ROANOKE TIMES

                         Roanoke Times
                 Copyright (c) 1995, Landmark Communications, Inc.

DATE: WEDNESDAY, November 10, 1993                   TAG: 9311110447
SECTION: EDITORIAL                    PAGE: A10   EDITION: METRO 
SOURCE: 
DATELINE:                                 LENGTH: Medium


NEW RIVER VALLEY'S 'OTHER' UNIVERSITY

THINK NEW River Valley, think university - and you think, typically, of Virginia Tech.

But Tech isn't the only four-year, state-supported institution of higher education in the New River Valley - and were it not for Tech's big shadow, the extent of Radford University's presence might be appreciated more often.

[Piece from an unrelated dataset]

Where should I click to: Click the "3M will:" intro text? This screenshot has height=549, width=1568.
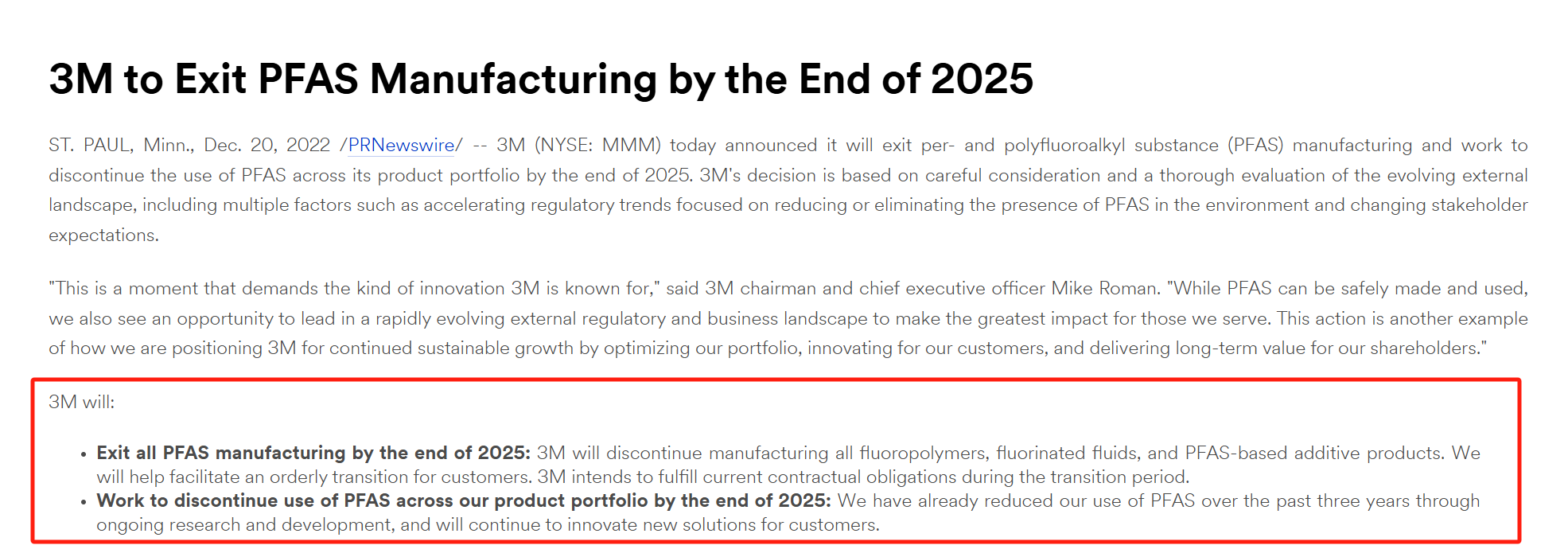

After Tech conducted and released a study last February trumpeting its economic impact in the valley - to the tune of an estimated $726 million per year - who could blame the "other" university for tooting its own economic- impact horn?

Radford's study put its annual economic impact on the New River Valley at $108 million annually - outchugged by Tech, of course, but still a powerful engine in its own right.

In Radford city alone, the university contributes $52 million a year to the local economy - a considerable increase from 1979, when a similar study put the financial impact at about $5 million. The university accounted for about a third of the city's $155 million in sales last year. It provides jobs to 1,061 Radford residents, or nearly 60 percent of all city jobs.

The growth of Radford University's economic impact parallels its rising importance within Virginia's higher-education system. For years a women's college whose primary mission was to train teachers for the public schools, it went coed in 1972 and attained university status in 1979. Enrollment this year is about 9,400.

The university's College of Education and Human Development remains among its leading divisions. But the university now has six colleges in all, with a seventh coming on line. Among them are the College of Visual and Performing Arts, unusual for the diversity of its programs, and the innovative College of Global Studies, to become fully operational in 1997.

President Donald Dedmon's long-time leadership has not been entirely free of flaps. This year there was, for instance, the matter of tenure proposed for a non-teaching aide to the president.

Radford's story has been on the whole, however, one of quiet success. And this is a result in large part of its ability to find an appropriate niche within the state's system of colleges and universities. The school's emphasis on undergraduate education is one key ingredient. Unlike most such programs, for example, the new College of Global Studies will be for undergraduates only.

Radford has several programs at the master's level and is seeking state permission for a doctoral program in audiology. Whether the state will consent to what would be Radford's first doctoral program remains an open question. But whatever one thinks of its merits, the idea, anyway, is again to occupy a carefully defined niche - in this instance, doctoral-level training for clinical work with hearing disorders.

Economically, Radford University plays an important role in the New River Valley - as anemployer; as a direct consumer; as a provider of employee and student consumers; as a draw for visitors.

Educationally, in this tight-budget shakedown period for Virginia's colleges and universities, Radford's niche thinking is an important model for the commonwealth as a whole.